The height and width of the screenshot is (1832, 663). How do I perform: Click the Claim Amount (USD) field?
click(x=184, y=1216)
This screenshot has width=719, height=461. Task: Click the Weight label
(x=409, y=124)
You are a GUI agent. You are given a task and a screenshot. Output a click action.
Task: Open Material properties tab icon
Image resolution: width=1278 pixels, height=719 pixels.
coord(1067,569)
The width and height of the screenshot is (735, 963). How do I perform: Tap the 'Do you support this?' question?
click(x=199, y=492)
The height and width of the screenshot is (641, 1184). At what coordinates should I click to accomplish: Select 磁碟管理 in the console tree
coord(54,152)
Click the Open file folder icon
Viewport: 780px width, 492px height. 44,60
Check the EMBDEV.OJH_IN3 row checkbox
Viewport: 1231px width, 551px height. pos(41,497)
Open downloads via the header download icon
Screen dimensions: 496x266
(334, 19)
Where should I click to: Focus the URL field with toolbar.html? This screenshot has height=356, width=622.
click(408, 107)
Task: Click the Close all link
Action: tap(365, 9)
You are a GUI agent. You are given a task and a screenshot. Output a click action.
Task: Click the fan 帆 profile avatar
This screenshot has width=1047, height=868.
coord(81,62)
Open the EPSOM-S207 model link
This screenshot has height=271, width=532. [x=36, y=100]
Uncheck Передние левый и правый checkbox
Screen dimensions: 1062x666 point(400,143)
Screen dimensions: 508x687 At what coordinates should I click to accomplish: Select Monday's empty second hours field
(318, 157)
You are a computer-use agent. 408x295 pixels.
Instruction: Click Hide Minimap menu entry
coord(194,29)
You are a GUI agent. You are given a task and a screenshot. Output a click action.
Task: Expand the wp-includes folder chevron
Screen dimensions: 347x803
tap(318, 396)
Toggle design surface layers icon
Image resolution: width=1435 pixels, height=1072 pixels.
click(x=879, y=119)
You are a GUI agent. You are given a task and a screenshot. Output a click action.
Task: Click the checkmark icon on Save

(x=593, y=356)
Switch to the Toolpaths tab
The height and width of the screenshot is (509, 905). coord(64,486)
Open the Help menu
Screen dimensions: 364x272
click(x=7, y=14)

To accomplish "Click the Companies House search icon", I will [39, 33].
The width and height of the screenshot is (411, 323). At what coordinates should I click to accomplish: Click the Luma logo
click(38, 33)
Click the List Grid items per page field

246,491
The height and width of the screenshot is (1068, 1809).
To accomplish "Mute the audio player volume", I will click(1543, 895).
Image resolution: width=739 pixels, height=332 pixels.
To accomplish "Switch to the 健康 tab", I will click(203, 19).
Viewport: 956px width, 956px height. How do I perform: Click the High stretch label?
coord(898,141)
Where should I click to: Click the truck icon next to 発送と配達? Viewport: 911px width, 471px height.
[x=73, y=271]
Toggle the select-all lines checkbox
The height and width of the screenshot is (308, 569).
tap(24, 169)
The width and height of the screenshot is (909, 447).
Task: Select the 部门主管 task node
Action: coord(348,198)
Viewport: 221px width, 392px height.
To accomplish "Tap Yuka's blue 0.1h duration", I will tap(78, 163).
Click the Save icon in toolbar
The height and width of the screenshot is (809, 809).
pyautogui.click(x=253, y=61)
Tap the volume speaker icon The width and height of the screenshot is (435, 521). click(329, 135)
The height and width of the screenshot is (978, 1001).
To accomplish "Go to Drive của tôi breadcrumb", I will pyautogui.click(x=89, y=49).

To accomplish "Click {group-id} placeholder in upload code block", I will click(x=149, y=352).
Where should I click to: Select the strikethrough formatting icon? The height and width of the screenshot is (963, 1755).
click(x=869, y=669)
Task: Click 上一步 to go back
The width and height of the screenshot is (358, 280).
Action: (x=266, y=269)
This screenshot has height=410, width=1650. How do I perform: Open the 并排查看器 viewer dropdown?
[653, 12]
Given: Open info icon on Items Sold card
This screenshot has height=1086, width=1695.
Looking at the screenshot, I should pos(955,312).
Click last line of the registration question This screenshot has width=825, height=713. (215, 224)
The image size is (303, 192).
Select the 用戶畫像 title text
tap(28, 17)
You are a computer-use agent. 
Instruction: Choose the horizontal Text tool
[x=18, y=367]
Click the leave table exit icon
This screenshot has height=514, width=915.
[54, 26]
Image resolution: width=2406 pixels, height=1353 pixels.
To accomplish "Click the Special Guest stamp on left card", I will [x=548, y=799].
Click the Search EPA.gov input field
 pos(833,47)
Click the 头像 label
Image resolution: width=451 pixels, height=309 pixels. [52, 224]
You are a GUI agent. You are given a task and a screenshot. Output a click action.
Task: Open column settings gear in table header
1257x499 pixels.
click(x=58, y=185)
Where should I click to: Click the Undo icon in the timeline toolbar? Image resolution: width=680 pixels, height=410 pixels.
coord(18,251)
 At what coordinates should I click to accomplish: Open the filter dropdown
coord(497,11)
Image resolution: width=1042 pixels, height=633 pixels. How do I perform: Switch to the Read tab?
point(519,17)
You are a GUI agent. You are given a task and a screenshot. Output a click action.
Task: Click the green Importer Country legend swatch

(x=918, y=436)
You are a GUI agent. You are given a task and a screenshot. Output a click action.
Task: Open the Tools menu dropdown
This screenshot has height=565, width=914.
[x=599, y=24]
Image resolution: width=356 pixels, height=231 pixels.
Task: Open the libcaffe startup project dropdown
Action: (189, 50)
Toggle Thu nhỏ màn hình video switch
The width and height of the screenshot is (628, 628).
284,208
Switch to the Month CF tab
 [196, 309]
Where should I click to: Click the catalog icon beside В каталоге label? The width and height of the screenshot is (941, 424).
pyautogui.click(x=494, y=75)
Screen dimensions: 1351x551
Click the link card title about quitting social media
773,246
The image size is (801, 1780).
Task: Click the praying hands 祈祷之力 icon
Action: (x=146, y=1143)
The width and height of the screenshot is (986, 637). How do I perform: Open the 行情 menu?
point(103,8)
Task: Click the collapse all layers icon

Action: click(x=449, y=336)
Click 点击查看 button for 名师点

Given exercise: Format the records from the start through the line containing "(x=409, y=124)" as a two-column CSV with the headers input and output. Give one row per record, with its text and its answer each in a single quoted field and any line breaks replaced by spaces.

Result below:
input,output
"The height and width of the screenshot is (1832, 663). How do I perform: Click the Claim Amount (USD) field?","click(x=184, y=1216)"
"This screenshot has width=719, height=461. Task: Click the Weight label","(x=409, y=124)"